它们会导致细胞聚类发生一定的偏移,即相同类型的细胞在聚类时会因为细胞周期的不同而分开。
cc.genes
CaseMatch(c(cc.genes$s.genes,cc.genes$g2m.genes),VariableFeatures(scRNA1))
细胞周期评分
g2m_genes = cc.genes$g2m.genes
g2m_genes = CaseMatch(search = g2m_genes, match = rownames(scRNA1))
s_genes = cc.genes$s.genes
s_genes = CaseMatch(search = s_genes, match = rownames(scRNA1))
scRNA1 <- CellCycleScoring(object=scRNA1, g2m.features=g2m_genes, s.features=s_genes)
查看细胞周期基因对细胞聚类的影响
scRNAa <- RunPCA(scRNA1, features = c(s_genes, g2m_genes))
p <- DimPlot(scRNAa, reduction = "pca", group.by = "Phase")
p
VlnPlot(scRNAa, features = c("nFeature_RNA", "nCount_RNA", "percent.mt","percent.HB","G2M.Score","S.Score"), ncol = 6)
ggsave("cellcycle_pca.png", p, width = 8, height = 6)
如果需要消除细胞周期的影响
scRNAb <- ScaleData(scRNA1, vars.to.regress = c("S.Score", "G2M.Score"), features = rownames(scRNA1))
PCA降维并提取主成分
PCA降维
scRNA1 <- RunPCA(scRNA1, features = VariableFeatures(scRNA1))

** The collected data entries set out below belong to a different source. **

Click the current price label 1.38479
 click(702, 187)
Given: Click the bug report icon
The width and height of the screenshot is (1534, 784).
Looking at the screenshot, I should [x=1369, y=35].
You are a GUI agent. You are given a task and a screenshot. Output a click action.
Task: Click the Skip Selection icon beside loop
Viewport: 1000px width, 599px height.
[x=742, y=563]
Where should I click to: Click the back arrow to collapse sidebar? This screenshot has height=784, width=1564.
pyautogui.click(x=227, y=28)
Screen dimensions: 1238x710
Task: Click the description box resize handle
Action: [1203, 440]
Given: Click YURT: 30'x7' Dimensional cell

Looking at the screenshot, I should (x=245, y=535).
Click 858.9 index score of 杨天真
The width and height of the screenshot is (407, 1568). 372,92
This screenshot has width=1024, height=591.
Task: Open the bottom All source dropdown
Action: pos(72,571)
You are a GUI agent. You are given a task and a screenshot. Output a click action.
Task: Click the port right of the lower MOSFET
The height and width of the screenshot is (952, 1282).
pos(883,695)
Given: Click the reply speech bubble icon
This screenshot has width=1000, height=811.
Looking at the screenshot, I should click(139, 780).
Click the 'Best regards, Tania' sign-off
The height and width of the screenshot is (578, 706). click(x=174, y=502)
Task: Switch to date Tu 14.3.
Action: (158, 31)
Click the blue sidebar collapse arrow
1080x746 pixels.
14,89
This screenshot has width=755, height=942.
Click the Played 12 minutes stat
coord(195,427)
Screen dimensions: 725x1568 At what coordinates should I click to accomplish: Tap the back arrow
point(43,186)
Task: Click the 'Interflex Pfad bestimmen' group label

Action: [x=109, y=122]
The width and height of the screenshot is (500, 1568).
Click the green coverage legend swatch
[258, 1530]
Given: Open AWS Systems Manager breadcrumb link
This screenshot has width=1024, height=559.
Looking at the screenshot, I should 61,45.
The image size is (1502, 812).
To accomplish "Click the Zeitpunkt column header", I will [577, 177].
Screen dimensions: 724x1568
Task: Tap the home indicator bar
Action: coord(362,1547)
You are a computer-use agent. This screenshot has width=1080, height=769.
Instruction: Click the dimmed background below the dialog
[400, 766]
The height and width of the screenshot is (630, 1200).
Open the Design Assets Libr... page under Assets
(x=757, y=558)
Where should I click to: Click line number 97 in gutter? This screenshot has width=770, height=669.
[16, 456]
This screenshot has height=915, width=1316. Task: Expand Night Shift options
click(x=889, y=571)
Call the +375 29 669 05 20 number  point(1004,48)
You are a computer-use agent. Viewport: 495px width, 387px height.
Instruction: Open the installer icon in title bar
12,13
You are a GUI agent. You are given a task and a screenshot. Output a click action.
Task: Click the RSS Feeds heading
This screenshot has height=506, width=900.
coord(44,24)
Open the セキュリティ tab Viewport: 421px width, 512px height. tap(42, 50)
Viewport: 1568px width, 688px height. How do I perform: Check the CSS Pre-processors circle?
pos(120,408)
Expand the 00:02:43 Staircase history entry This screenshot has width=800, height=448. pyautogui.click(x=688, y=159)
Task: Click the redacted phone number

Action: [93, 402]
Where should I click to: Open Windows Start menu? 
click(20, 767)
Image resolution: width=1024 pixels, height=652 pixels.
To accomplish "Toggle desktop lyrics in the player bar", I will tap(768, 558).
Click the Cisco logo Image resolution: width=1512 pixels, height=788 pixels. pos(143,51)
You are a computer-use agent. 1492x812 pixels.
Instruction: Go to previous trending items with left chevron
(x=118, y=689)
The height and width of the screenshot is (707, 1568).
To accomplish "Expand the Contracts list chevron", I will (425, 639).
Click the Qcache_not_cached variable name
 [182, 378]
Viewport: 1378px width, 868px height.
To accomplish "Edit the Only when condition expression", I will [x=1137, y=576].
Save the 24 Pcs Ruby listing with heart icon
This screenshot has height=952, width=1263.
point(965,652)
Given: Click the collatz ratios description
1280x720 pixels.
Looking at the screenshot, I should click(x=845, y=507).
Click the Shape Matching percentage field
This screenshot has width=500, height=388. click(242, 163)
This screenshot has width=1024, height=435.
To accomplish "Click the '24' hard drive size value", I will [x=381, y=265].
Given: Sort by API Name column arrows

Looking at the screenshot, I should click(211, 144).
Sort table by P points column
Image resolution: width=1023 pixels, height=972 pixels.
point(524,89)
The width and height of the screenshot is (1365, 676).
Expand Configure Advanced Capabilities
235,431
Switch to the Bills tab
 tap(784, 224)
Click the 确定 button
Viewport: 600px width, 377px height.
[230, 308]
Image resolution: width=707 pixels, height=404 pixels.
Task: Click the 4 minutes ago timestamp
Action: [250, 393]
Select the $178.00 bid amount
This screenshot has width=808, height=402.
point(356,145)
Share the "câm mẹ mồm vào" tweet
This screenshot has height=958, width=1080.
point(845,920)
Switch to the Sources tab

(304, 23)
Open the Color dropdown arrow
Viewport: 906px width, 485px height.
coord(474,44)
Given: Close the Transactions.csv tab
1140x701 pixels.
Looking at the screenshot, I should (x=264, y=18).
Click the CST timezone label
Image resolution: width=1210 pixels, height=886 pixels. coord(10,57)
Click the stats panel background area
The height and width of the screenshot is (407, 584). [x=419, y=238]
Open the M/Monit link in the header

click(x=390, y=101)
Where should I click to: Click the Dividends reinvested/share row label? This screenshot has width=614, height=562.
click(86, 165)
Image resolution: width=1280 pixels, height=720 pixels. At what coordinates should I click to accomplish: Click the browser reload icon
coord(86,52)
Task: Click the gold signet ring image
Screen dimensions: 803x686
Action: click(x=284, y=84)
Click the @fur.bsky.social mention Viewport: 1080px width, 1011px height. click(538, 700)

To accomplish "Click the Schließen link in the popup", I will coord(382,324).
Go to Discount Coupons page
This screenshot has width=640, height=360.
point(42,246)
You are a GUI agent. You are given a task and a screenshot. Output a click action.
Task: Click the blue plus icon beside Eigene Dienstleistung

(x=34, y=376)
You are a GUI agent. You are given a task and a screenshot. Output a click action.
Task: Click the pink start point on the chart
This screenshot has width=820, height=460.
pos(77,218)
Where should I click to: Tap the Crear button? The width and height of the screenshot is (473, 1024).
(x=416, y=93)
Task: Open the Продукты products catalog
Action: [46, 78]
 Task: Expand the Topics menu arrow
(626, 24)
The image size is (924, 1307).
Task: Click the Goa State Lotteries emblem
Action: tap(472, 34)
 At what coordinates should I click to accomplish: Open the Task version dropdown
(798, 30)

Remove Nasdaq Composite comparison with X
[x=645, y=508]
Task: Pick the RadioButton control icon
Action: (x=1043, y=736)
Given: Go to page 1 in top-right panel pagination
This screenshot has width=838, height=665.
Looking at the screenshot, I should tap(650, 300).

plot1 <- DimPlot(scRNA1, reduction = "pca", group.by="orig.ident")
### 画图
plot1
####确定数据的维度 Determine the ‘dimensionality’ of the dataset
###ElbowPlot() 可以快速的检查降维的效果
plot2 <- ElbowPlot(scRNA1, ndims=20, reduction="pca")
##画图
plot2
###我们一般选择拐点作为降维的度数。
plotc <- plot1+plot2
ggsave("pca.pdf", plot = plotc, width = 8, height = 4)
ggsave("pca.png", plot = plotc, width = 8, height = 4)
后续分析要根据右图选择提取的pc轴数量,一般选择斜率平滑的点之前的所有pc轴,此图我的建议是选择前13个pc轴。
可以看出大概在PC为13的时候,每个轴是有区分意义的。
pc.num=1:13
细胞聚类
Identify clusters of cells by a shared nearest neighbor (SNN) modularity optimization based clustering algorithm. First calculate k-nearest neighbors and construct the SNN graph. Then optimize the modularity function to determine clusters. For a full description of the algorithms, see Waltman and van Eck (2013) The European Physical Journal B. Thanks to Nigel Delaney (evolvedmicrobe@github) for the rewrite of the Java modularity optimizer code in Rcpp!
scRNA1 <- FindNeighbors(scRNA1, dims = pc.num)
scRNA1 <- FindClusters(scRNA1, resolution = 0.5)
这个resolution(分辨率)是可以自定义的,当我们的样本细胞数较大时候resolution 要高一些,一般情况2万细胞以上都是大于1.0的
查看每一类有多少个细胞
table(scRNA1@meta.data$seurat_clusters)
metadata <- scRNA@meta.data
cell_cluster <- data.frame(cell_ID=rownames(metadata), cluster_ID=metadata$seurat_clusters)
write.csv(cell_cluster,'cluster/cell_cluster.csv',row.names = F)
可视化降维有两个方法tSNE和UMAP
非线性降维——这个目的是为了可视化,而不是特征提取(PCA),虽然它也可以用来做特征提取。
tSNE
scRNA1 = RunTSNE(scRNA1, dims = pc.num)
embed_tsne <- Embeddings(scRNA1, 'tsne')
write.csv(embed_tsne,'embed_tsne.csv')
plot1 = DimPlot(scRNA1, reduction = "tsne")
##画图
plot1
###label = TRUE把注释展示在图中
DimPlot(scRNA1, reduction = "tsne",label = TRUE)
###你会发现cluster都标了图中
ggsave("tSNE.pdf", plot = plot1, width = 8, height = 7)
##把图片保存一下
UMAP---第二种可视化降维
scRNA1 <- RunUMAP(scRNA1, dims = pc.num)
embed_umap <- Embeddings(scRNA1, 'umap')
write.csv(embed_umap,'embed_umap.csv')
plot2 = DimPlot(scRNA1, reduction = "umap")
plot2
ggsave("UMAP.pdf", plot = plot2, width = 8, height = 7)
合并tSNE与UMAP
plotc <- plot1+plot2+ plot_layout(guides = 'collect')
plotc
ggsave("tSNE_UMAP.pdf", plot = plotc, width = 10, height = 5)
保存数据这节课的数据
saveRDS(scRNA1, file="scRNA1.rds")